- **Aim**
Update everything from the line containing "This screenshot has height=286, width=324." down to the line containing "click(x=19, y=44)" by changing "settings page" to "preferences page", leaving everything else unchanged. Return only those lines.

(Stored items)
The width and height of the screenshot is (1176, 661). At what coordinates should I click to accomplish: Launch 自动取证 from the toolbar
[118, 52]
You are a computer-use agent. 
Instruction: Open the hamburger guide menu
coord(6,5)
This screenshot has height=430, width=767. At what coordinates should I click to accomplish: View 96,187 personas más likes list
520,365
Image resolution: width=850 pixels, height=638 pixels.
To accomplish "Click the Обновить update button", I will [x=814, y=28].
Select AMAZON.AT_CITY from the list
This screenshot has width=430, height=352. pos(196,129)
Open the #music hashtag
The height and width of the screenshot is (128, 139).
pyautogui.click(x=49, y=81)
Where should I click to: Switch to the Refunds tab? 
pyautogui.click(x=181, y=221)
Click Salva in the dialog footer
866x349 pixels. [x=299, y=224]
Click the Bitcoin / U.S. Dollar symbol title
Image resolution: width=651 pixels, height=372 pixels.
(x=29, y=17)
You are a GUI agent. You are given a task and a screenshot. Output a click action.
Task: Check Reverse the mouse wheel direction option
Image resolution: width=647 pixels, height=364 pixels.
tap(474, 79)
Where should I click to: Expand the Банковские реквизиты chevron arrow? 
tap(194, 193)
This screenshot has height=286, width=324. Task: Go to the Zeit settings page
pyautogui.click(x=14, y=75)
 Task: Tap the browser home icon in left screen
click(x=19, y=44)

* * *

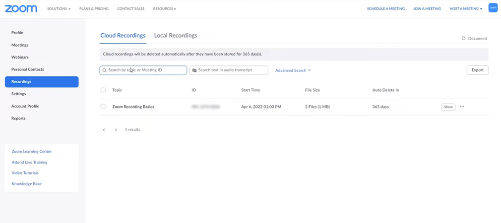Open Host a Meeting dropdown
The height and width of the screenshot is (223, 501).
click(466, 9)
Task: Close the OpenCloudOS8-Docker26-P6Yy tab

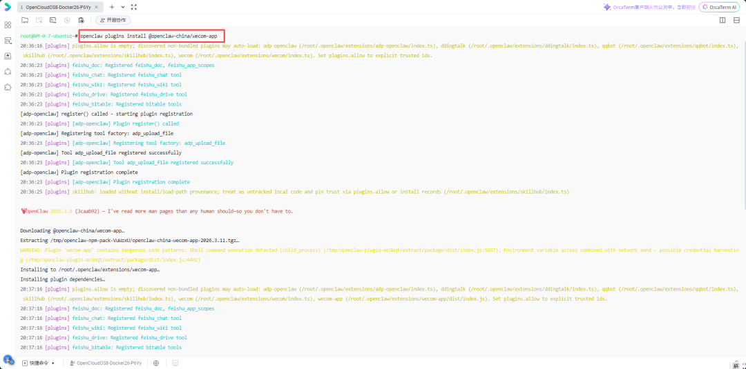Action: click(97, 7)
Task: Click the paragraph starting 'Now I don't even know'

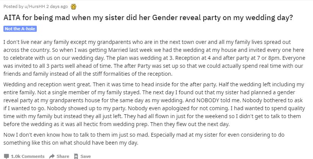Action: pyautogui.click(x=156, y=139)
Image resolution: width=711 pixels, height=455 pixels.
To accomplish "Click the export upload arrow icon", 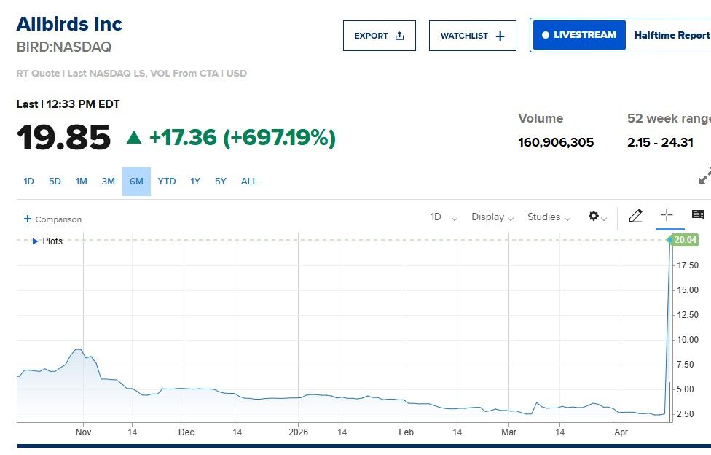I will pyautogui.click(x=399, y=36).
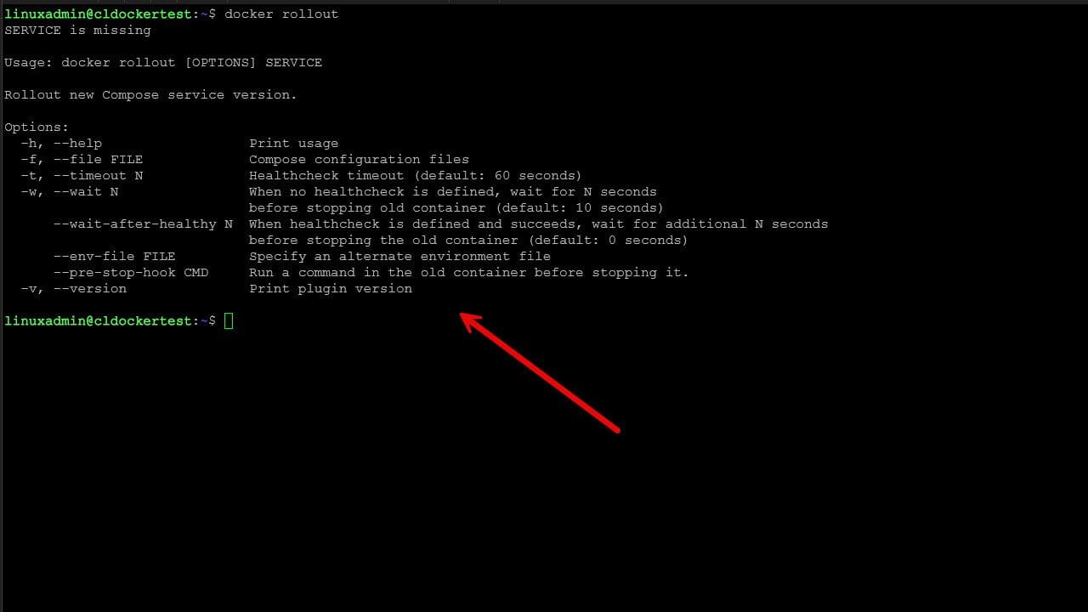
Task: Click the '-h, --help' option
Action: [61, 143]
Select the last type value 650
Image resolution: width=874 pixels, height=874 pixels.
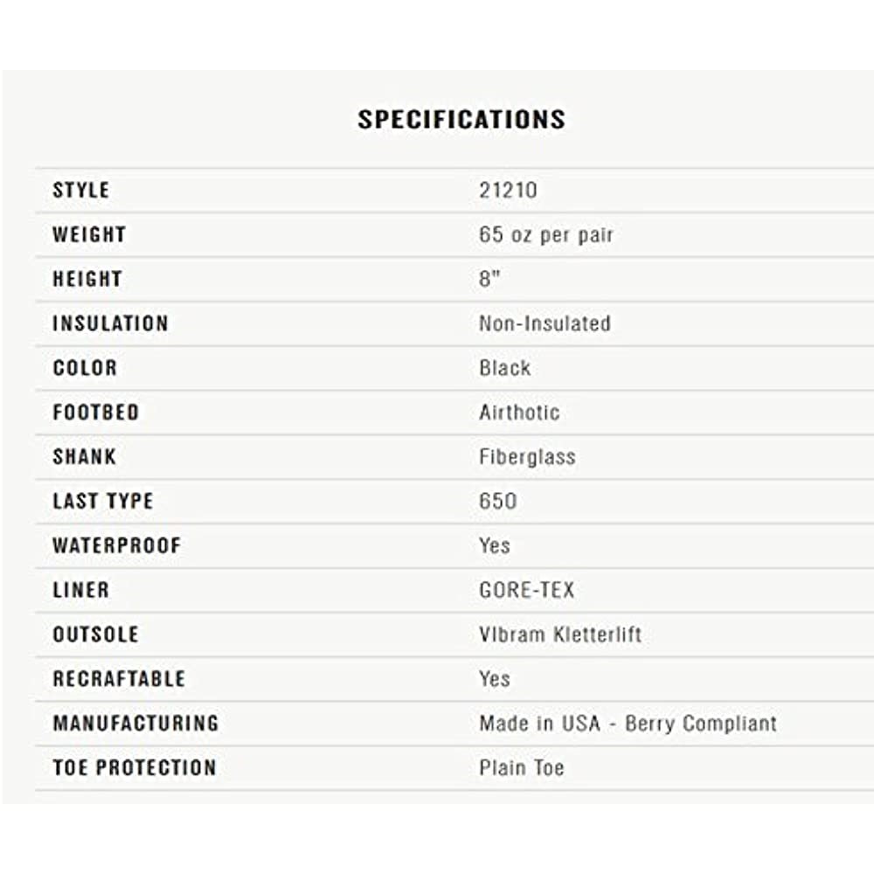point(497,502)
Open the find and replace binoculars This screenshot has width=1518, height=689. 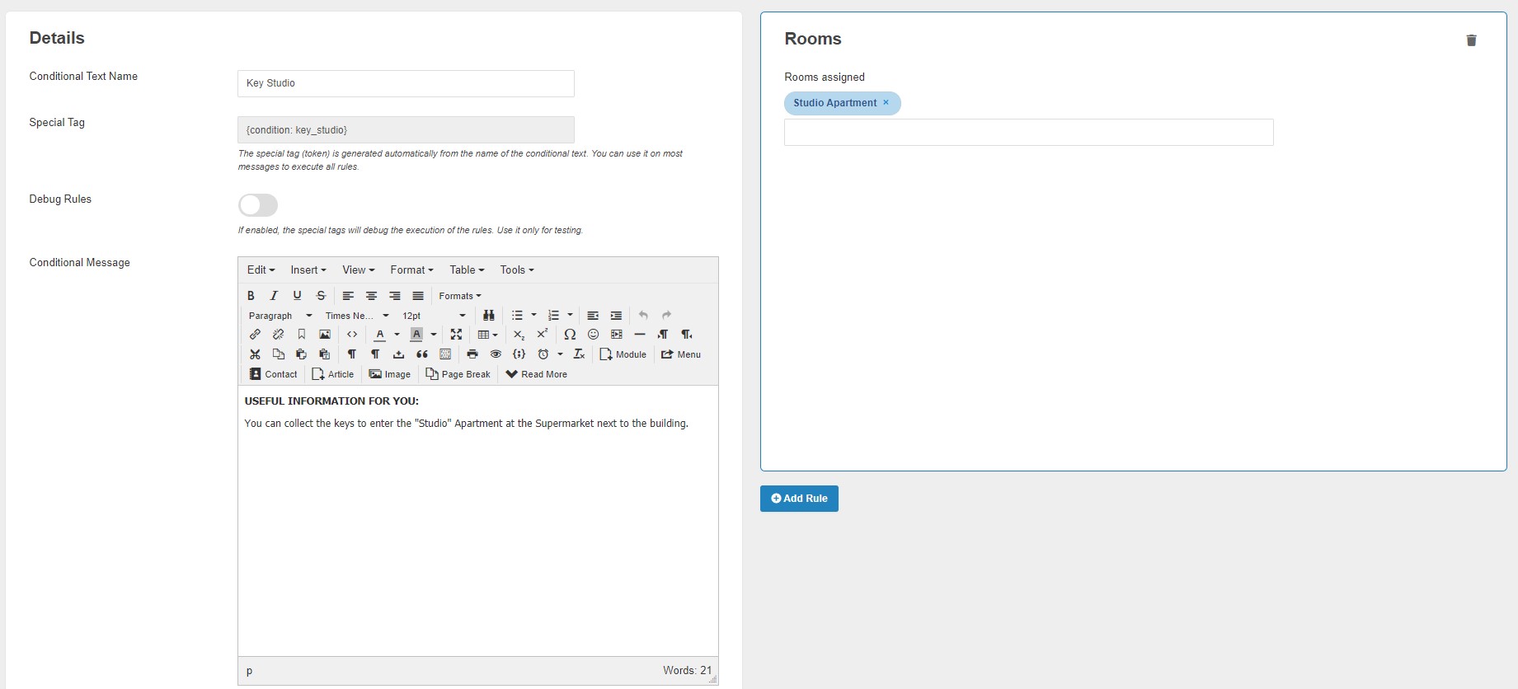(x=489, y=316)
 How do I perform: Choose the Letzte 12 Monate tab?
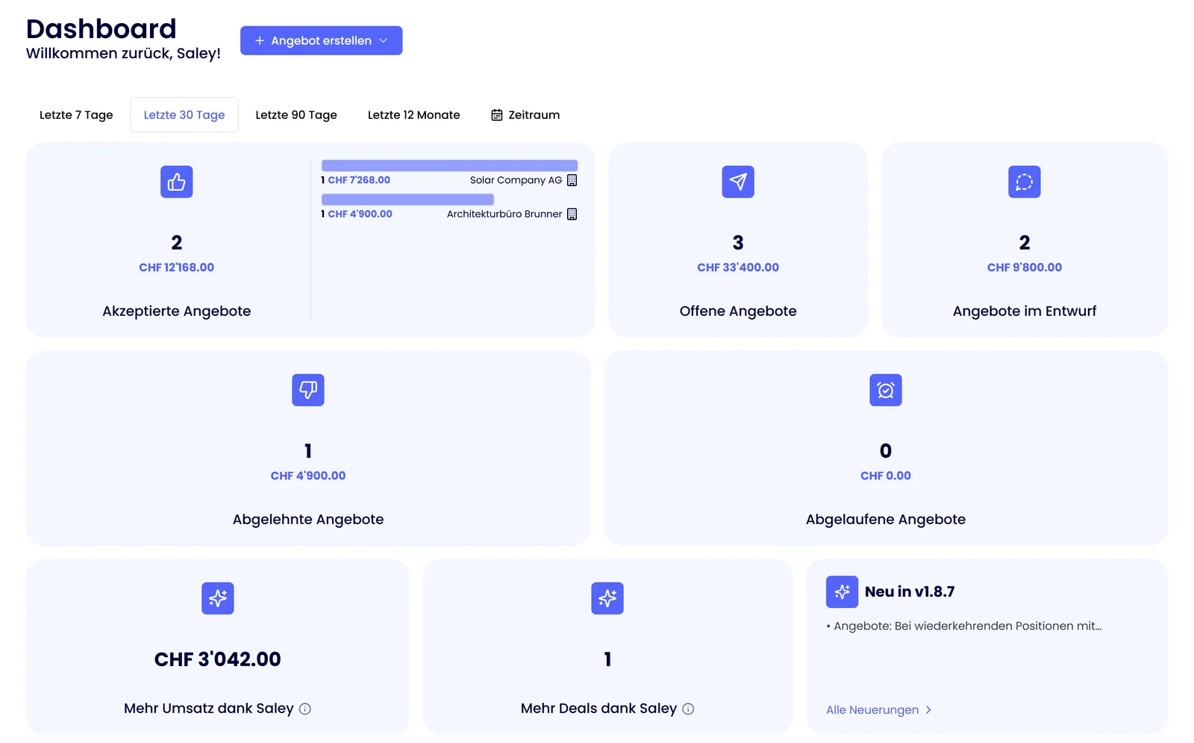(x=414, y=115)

* * *

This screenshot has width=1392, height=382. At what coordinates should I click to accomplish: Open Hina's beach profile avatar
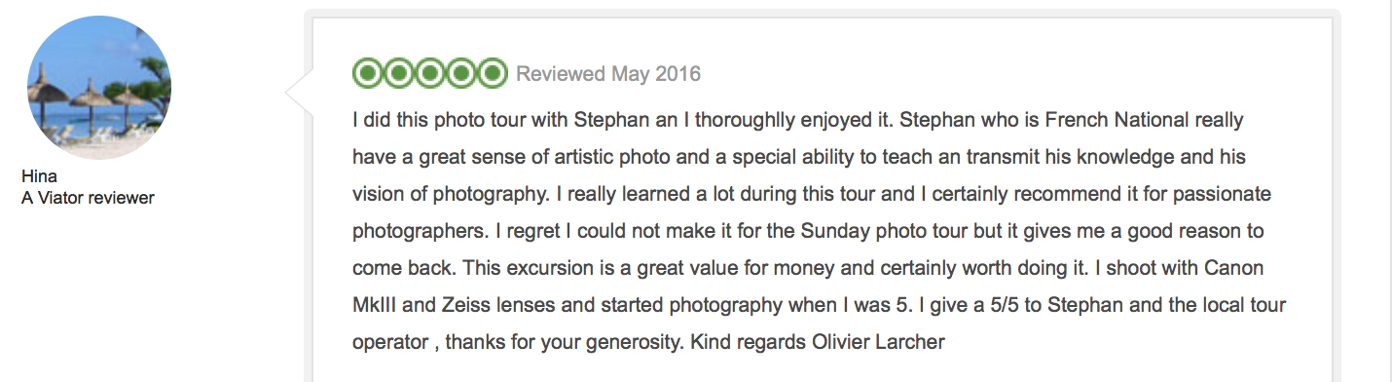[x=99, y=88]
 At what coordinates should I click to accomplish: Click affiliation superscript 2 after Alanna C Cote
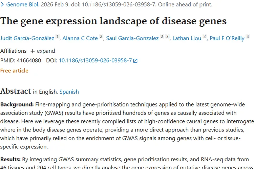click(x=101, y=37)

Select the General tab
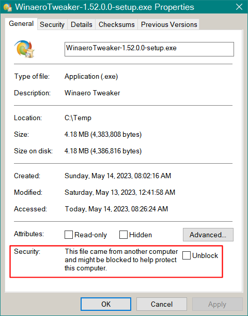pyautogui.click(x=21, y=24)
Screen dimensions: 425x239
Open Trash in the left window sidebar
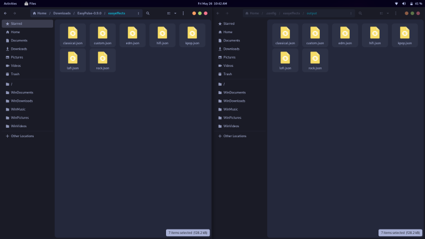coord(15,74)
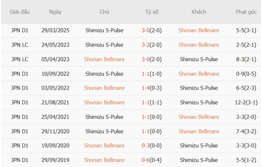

- **Response to this exercise**
This screenshot has height=286, width=324. Task: Go to the Zeit preferences page
pyautogui.click(x=14, y=75)
 Task: Tap the browser home icon in left screen
click(x=19, y=44)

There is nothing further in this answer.